The level of loan application defect, fraud, and misrepresentation risks vary based on local conditions, according to the March 2018 data from First American’s [1] Loan Application Defect Index.

While the overall Loan Application Defect Index [2] at First American indicated a decrease in the frequency of defects, fraud, and misrepresentation in mortgage loan applications by 1.2 percent from the previous month, the defect index for refinance transactions increased by 1.4 percent compared with the previous month and was 11.1 percent higher than a year ago. The index for purchase transactions decreased by 2.2 percent compared with the previous month and was up 2.3 percent compared with a year ago.

The First American Loan Application Defect Index estimates the level of defects detected in the information submitted in mortgage loan applications processed by First American. The index is based on the frequency with which defect indicators are identified.
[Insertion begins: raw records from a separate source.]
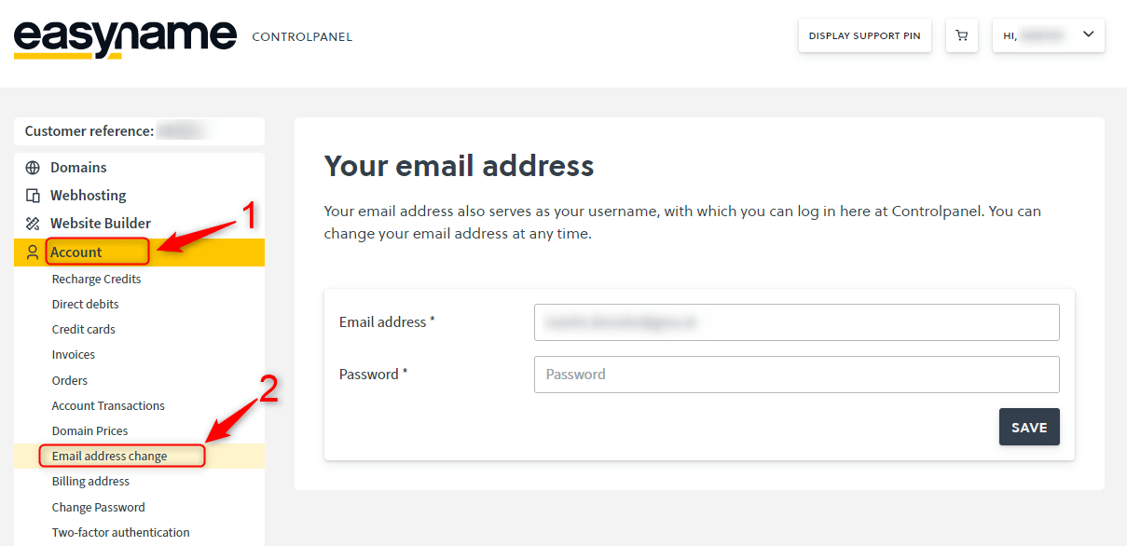The height and width of the screenshot is (546, 1127).
Task: Open the Billing address page
Action: [90, 481]
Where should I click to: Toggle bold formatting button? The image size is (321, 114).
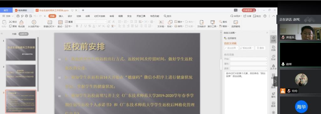[x=77, y=26]
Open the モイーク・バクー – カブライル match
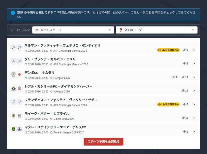This screenshot has width=207, height=154. pos(47,114)
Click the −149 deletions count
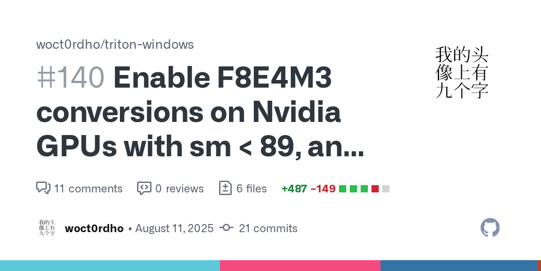Viewport: 541px width, 271px height. click(x=323, y=189)
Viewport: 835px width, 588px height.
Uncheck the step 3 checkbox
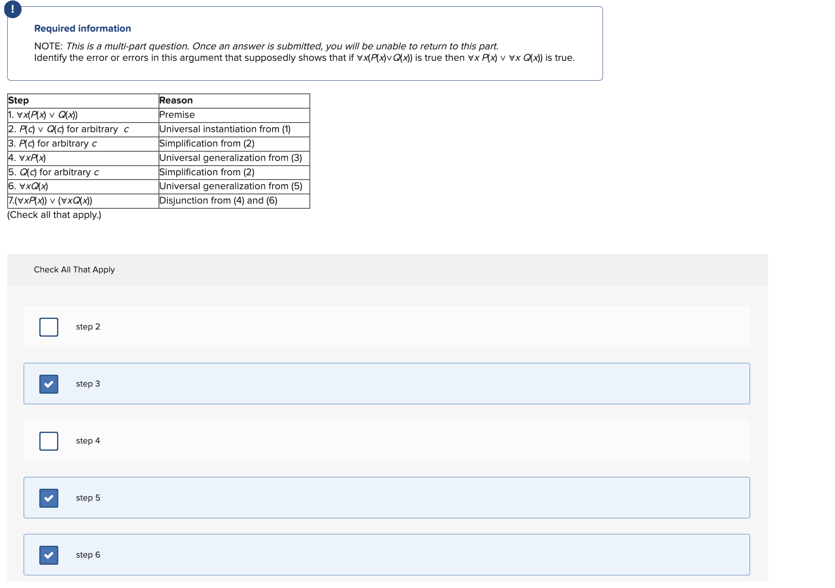[x=48, y=384]
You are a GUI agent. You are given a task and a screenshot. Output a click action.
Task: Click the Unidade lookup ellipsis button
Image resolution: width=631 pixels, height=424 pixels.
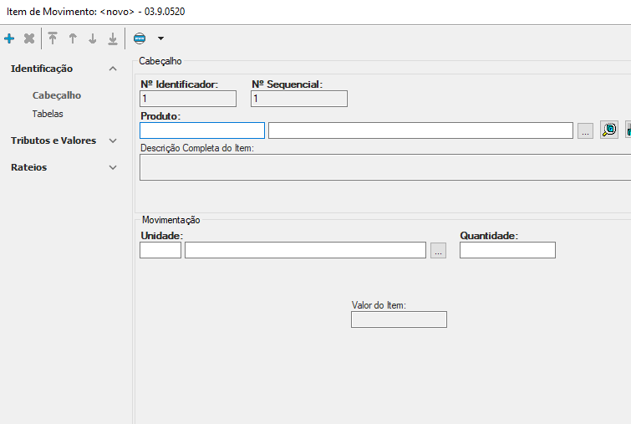pos(439,250)
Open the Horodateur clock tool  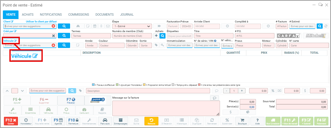click(x=26, y=121)
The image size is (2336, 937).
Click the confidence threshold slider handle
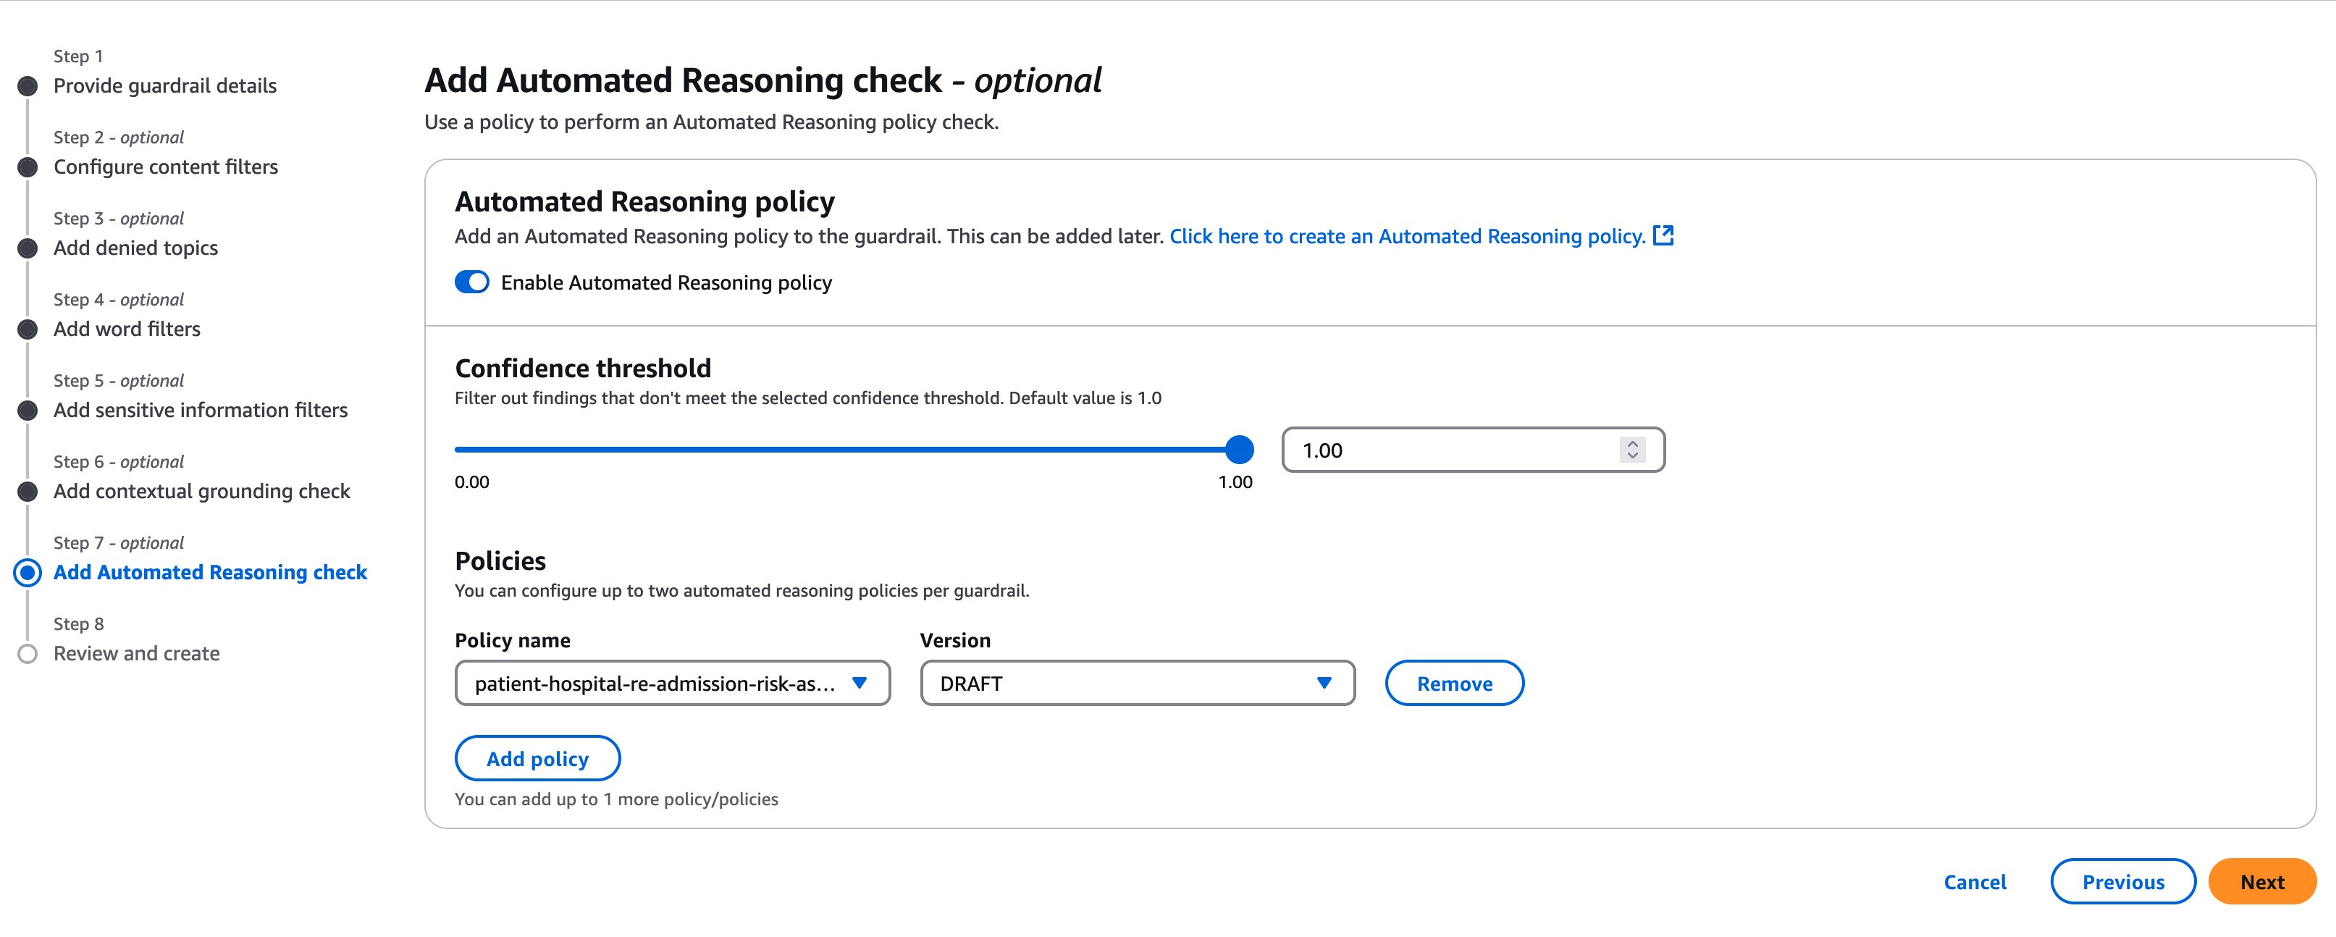click(x=1239, y=449)
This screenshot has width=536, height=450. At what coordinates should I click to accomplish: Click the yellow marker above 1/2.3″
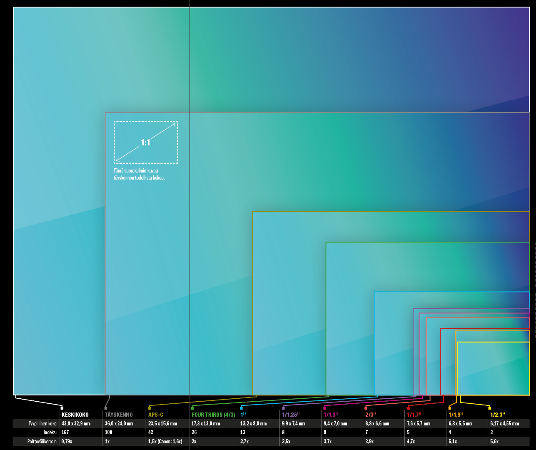(x=489, y=408)
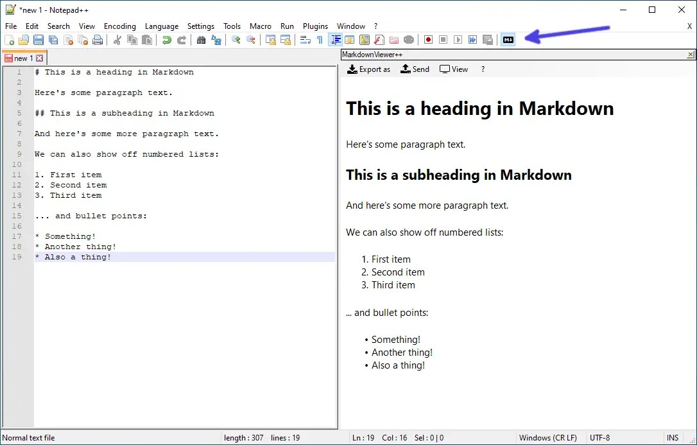Viewport: 697px width, 445px height.
Task: Undo the last edit
Action: [167, 39]
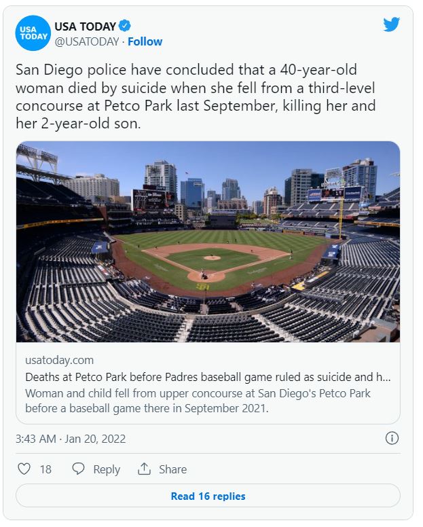The height and width of the screenshot is (527, 423).
Task: Click the reply speech bubble icon
Action: pos(79,469)
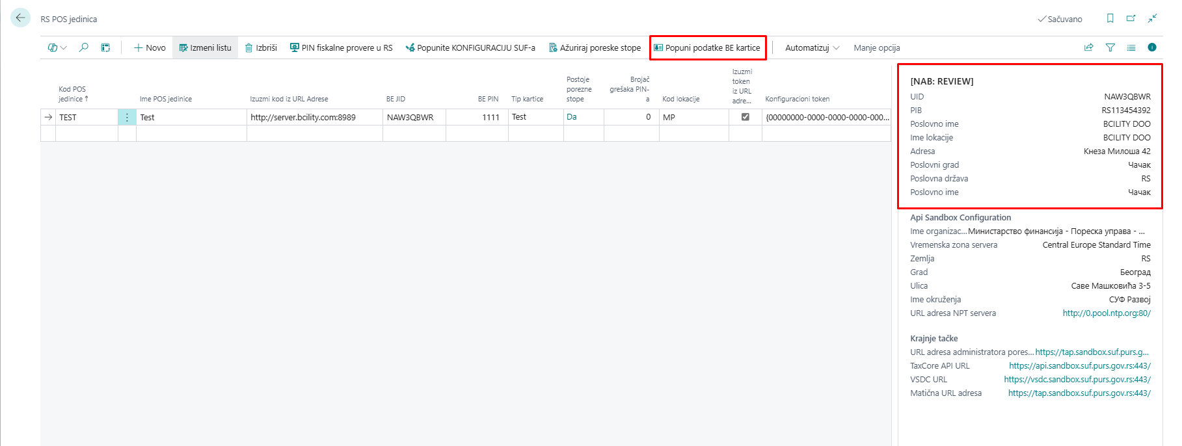Viewport: 1182px width, 446px height.
Task: Create new record with Novo
Action: (150, 47)
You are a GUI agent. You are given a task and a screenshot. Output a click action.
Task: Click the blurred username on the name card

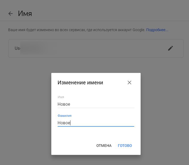click(32, 48)
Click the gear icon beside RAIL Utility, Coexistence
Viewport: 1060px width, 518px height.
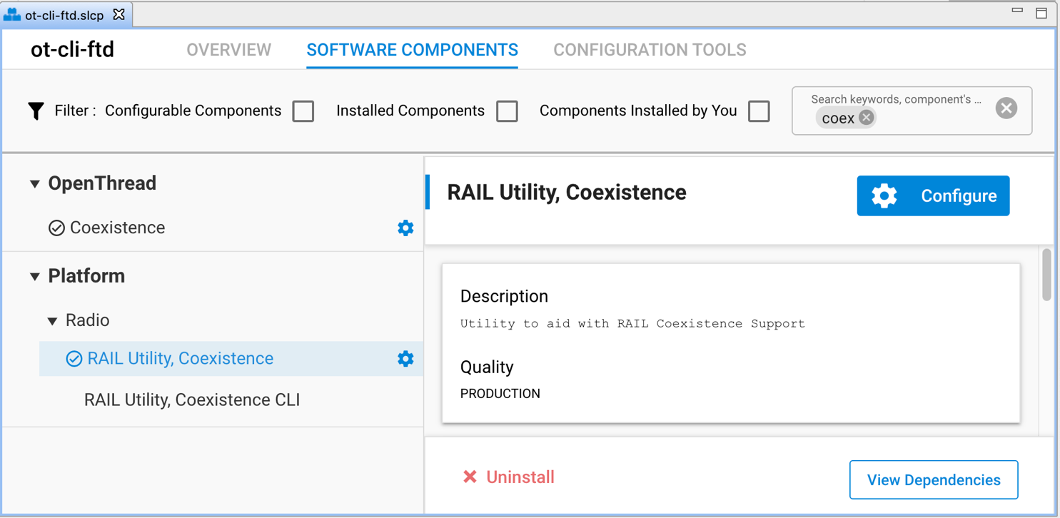coord(405,358)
“The levels of loan application defect, fraud and misrepresentation risk vary greatly based on local conditions,” said Mark Fleming, Chief Economist at First American. “In fact, substantial differences exist among the 100 markets that we track with the Loan Application Defect Index. For example, the riskiest market this month, Little Rock, Arkansas, is almost twice as risky as the safest market, Rochester, New York.”

The report revealed that in the last three months, six markets experienced an increase in defect, fraud and misrepresentation risk of more than 10 percent while three other markets experienced a decline of more than 10 percent. A higher concentration of markets with more defect risk was seen in Little Rock, Arkansas; Miami, Florida; and Knoxville, Tennessee. On the other hand, Rochester, New York; Scranton, Pennsylvania; and Toledo, Ohio were the least risky markets.

“How this geographic trend in defect risk changes in the next few months bears watching as we consider what risk factors may be at play in each market,” said Fleming.

Looking at conditions that can impact defect risk levels, the report found that transactions involving condominiums carried higher defect risk than those for single-family homes and that purchase loans exhibited a greater propensity for defect risk than refinance transactions. Transactions involving second homes or investment properties were also deemed at a higher risk level for defects in loan applications.

“All else equal, a market with fewer refinance transactions, greater numbers of second home and investment property transactions and more multi-unit and condo property transactions will be riskier,” said Fleming. “Nonetheless, measuring loan application defect, fraud and misrepresentation risk at the local level summarizes local differences into a single measure that can be consistently compared across markets.”